:: INPUT RECORDS ::
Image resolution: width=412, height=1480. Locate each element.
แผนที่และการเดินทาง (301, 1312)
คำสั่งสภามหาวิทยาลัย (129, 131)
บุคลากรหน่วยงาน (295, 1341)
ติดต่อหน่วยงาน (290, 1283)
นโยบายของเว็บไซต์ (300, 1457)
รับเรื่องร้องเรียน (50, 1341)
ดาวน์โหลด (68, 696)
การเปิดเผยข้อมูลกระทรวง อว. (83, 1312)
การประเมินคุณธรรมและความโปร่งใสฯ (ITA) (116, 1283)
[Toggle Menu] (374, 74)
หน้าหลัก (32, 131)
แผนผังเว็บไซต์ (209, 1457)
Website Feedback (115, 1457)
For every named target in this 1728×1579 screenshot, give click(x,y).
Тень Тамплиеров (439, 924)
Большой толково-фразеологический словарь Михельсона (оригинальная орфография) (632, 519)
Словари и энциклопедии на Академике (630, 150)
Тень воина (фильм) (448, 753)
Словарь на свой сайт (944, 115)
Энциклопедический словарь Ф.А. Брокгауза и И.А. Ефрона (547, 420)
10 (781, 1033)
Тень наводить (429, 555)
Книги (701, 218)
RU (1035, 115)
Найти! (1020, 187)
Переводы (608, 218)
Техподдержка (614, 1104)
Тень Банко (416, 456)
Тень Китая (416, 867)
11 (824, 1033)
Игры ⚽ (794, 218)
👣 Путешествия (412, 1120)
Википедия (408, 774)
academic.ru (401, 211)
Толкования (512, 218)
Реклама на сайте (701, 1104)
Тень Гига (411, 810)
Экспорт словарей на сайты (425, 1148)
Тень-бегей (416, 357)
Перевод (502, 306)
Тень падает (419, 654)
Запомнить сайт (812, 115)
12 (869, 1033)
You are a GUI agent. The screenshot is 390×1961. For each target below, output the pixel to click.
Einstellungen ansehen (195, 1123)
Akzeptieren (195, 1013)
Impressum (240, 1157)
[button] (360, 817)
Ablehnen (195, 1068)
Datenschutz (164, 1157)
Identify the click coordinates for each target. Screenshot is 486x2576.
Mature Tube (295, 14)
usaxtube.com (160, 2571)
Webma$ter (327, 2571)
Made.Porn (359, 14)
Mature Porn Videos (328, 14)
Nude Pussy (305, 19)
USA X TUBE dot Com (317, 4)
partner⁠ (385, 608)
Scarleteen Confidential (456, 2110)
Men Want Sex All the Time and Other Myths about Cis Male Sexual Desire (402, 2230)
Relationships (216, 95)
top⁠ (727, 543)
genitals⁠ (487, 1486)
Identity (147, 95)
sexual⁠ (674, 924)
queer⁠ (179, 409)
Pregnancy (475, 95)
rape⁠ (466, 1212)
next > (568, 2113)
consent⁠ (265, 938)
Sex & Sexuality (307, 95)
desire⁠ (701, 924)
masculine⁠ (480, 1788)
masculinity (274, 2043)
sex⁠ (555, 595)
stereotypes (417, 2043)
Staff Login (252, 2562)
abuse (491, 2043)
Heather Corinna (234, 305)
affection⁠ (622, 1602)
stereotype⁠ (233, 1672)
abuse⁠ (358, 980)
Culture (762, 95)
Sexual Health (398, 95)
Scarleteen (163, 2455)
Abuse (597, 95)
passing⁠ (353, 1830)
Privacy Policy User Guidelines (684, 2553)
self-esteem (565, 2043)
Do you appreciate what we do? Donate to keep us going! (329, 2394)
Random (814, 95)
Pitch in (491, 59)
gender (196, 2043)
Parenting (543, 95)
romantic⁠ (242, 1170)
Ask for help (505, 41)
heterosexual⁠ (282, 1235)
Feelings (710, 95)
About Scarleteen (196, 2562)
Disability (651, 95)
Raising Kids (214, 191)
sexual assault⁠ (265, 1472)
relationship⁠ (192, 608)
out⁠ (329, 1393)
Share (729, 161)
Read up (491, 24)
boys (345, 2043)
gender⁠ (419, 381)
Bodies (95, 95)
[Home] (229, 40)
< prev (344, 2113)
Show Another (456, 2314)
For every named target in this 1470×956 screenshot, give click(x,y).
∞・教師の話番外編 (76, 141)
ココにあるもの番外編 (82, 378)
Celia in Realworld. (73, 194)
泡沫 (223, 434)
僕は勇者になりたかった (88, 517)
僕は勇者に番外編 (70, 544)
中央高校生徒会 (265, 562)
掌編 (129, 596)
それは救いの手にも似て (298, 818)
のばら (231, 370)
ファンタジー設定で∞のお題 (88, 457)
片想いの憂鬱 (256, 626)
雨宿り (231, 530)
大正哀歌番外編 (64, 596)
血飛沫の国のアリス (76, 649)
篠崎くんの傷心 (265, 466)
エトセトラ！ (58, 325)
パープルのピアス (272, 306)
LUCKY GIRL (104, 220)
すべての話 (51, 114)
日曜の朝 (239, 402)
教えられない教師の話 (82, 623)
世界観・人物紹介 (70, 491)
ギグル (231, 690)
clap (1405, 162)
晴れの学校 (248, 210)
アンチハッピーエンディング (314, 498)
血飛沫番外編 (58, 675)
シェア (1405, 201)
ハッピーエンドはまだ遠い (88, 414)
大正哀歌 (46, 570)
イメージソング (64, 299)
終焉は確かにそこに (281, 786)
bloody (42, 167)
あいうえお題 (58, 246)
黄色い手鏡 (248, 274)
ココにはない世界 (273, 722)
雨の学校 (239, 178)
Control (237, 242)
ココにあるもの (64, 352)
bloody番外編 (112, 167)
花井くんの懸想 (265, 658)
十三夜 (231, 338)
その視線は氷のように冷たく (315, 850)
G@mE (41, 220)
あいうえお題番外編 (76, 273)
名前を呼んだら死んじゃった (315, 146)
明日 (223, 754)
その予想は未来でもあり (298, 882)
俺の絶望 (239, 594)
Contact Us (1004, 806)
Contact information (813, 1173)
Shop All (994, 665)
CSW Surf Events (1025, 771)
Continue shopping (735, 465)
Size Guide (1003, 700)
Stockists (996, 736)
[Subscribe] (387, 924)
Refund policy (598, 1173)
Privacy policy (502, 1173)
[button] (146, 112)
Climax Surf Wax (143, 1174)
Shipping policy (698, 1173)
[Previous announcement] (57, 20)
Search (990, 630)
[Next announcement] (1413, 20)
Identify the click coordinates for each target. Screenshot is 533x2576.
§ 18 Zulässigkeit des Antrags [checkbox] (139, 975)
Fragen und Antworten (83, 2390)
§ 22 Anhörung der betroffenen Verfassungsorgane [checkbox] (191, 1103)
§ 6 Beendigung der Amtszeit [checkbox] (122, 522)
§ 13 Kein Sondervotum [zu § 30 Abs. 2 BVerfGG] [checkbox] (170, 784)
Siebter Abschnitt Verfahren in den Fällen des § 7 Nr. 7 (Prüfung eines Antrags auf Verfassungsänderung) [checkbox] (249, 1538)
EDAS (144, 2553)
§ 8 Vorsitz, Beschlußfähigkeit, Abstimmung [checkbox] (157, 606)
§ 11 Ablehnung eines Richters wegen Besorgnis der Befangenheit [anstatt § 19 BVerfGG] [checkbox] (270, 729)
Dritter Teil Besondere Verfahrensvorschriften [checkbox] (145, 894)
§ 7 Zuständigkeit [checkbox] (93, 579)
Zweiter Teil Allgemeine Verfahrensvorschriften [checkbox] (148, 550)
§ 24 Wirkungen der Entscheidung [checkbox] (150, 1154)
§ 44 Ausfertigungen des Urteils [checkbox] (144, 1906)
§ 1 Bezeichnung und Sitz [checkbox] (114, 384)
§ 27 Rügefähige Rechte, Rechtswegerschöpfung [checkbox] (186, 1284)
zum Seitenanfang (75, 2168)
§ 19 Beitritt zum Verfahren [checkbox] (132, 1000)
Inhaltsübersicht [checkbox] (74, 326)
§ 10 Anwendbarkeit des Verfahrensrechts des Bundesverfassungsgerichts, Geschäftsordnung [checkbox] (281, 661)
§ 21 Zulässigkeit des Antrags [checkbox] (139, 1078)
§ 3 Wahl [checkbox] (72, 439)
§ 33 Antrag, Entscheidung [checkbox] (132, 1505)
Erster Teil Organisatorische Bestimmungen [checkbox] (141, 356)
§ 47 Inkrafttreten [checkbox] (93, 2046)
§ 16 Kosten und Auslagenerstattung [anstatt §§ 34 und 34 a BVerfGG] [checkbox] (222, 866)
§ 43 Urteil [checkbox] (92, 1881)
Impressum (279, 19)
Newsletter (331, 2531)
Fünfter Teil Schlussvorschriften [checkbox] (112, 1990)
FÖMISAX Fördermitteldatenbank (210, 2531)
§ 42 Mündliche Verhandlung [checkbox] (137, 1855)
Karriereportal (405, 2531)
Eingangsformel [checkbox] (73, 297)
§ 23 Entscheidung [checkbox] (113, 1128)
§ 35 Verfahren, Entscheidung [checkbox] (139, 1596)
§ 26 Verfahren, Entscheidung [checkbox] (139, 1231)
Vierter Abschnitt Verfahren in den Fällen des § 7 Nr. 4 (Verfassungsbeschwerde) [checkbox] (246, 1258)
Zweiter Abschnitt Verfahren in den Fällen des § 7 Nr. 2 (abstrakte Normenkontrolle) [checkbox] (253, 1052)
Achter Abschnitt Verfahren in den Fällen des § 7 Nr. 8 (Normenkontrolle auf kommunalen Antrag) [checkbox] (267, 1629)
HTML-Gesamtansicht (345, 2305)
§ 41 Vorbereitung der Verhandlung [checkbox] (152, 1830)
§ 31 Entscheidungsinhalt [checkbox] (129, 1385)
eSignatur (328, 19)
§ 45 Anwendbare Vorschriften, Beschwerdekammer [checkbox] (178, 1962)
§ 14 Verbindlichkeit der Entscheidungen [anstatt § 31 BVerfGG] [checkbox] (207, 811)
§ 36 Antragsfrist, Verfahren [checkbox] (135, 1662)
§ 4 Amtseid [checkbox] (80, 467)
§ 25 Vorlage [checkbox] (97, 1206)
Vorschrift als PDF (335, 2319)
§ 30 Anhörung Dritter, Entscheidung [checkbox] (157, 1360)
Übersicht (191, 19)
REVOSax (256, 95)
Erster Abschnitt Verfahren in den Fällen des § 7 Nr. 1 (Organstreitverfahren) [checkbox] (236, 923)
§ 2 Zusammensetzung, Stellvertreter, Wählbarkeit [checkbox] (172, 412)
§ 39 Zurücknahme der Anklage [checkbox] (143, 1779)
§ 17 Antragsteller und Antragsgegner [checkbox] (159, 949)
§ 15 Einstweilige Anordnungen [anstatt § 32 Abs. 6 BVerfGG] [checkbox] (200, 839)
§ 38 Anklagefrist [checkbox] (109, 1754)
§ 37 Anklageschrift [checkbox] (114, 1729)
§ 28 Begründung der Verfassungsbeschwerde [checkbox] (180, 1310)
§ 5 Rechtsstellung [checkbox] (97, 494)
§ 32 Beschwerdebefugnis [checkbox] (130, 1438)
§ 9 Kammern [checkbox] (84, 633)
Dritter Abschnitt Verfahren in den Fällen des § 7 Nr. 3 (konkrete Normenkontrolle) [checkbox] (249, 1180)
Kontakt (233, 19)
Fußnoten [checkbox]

:: DIRECTIONS FOR THIS TASK ::
All that belongs in the answer is an exact copy of the lines from the start of the records above through the line with "Словарь на свой сайт (944, 115)".

:: SOLUTION BELOW ::
Image resolution: width=412, height=1480. Locate each element.
แผนที่และการเดินทาง (301, 1312)
คำสั่งสภามหาวิทยาลัย (129, 131)
บุคลากรหน่วยงาน (295, 1341)
ติดต่อหน่วยงาน (290, 1283)
นโยบายของเว็บไซต์ (300, 1457)
รับเรื่องร้องเรียน (50, 1341)
ดาวน์โหลด (68, 696)
การเปิดเผยข้อมูลกระทรวง อว. (83, 1312)
การประเมินคุณธรรมและความโปร่งใสฯ (ITA) (116, 1283)
[Toggle Menu] (374, 74)
หน้าหลัก (32, 131)
แผนผังเว็บไซต์ (209, 1457)
Website Feedback (115, 1457)
For every named target in this 1728×1579 screenshot, give click(x,y).
Тень Тамплиеров (439, 924)
Большой толково-фразеологический словарь Михельсона (оригинальная орфография) (632, 519)
Словари и энциклопедии на Академике (630, 150)
Тень воина (фильм) (448, 753)
Словарь на свой сайт (944, 115)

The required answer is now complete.